Не стоит и говорить, что я оказалась центром внимания, чего терпеть не могу. Все девочки открыто пялились на меня, и я сочла разумным смотреть на них в ответ точно так же. Они вызывали у меня такое же любопытство, какое я у них.

Кто, например, эта остроносая девочка в дырявых колготках? Кто эта толстушка с приятным лицом и обгрызенными ногтями? А кто эта девочка, которая так внимательно смотрит на меня из дальнего угла кабинета? Если бы я не знала, что это невозможно, я бы решила, что она держит на меня застарелую обиду.

А эта девочка посреди класса, лопающегося от любопытства, которая так усердно игнорирует меня? Я мысленно взяла ее на заметку, внимательно отмечая детали: маленький рот, маленький нос и глубоко посаженные глаза; длинные черные волосы и общее впечатление самоуверенности, как будто она – богатая путешественница, делающая покупки на рынке, а вокруг – нищие в лохмотьях.
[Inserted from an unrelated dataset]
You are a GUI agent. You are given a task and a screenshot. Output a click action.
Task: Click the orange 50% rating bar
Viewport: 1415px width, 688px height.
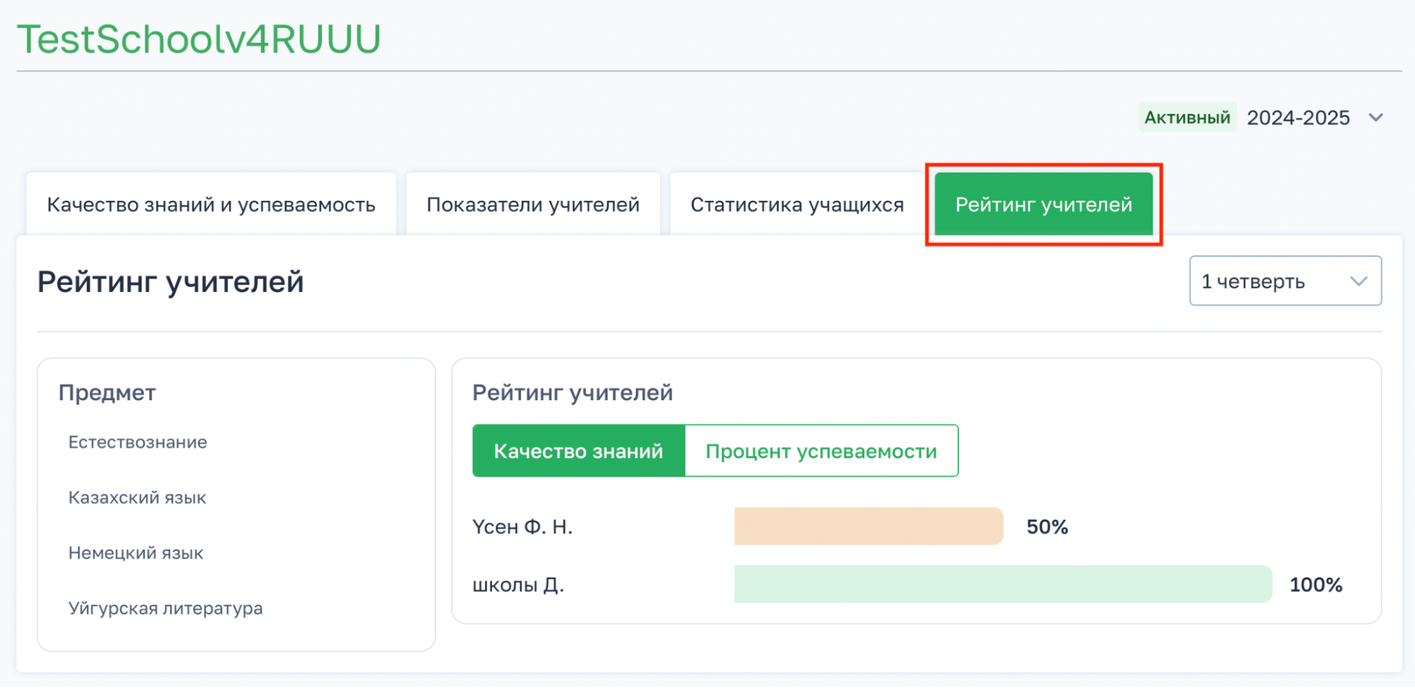click(x=869, y=526)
Сделав отметку в том, что я приняла за классный журнал, мисс Баннерман ушла из кабинета, чтобы провести урок в пятом классе, а вместо нее явилась седовласая женщина, которую я заметила во время завтрака. Я оказалась права, она – учительница французского.

 

Когда она вошла в кабинет, все девочки встали, и я вместе с ними.

В течение следующего часа мисс Дюпон – как ее зовут, я узнала позже – все время чирикала, задавая бессмысленные вопросы и с умным видом кивая в ответ на бессмысленные ответы. Я ни слова не понимала из их болтовни, но поскольку она обращалась к каждой девочке по имени, время было потрачено не совсем зря.

– Фла-ви-я, – наконец пропела она, неправильно поставив ударение в моем имени, и добавила какую-то непонятную чепуху. Я изучала свои ногти, делая вид, что не услышала.

– Elle est tres timide[7], – сказала она классу, и все, кроме меня, покатились со смеху.

Я чувствовала себя тупицей.

Какая прекрасная идея пришла в голову моим предкам, когда они покинули Францию во времена Вильгельма Завоевателя, подумала я; в противном случае меня бы с младенчества учили говорить через нос.

А какую бесполезную чушь заставили повторять этих девиц!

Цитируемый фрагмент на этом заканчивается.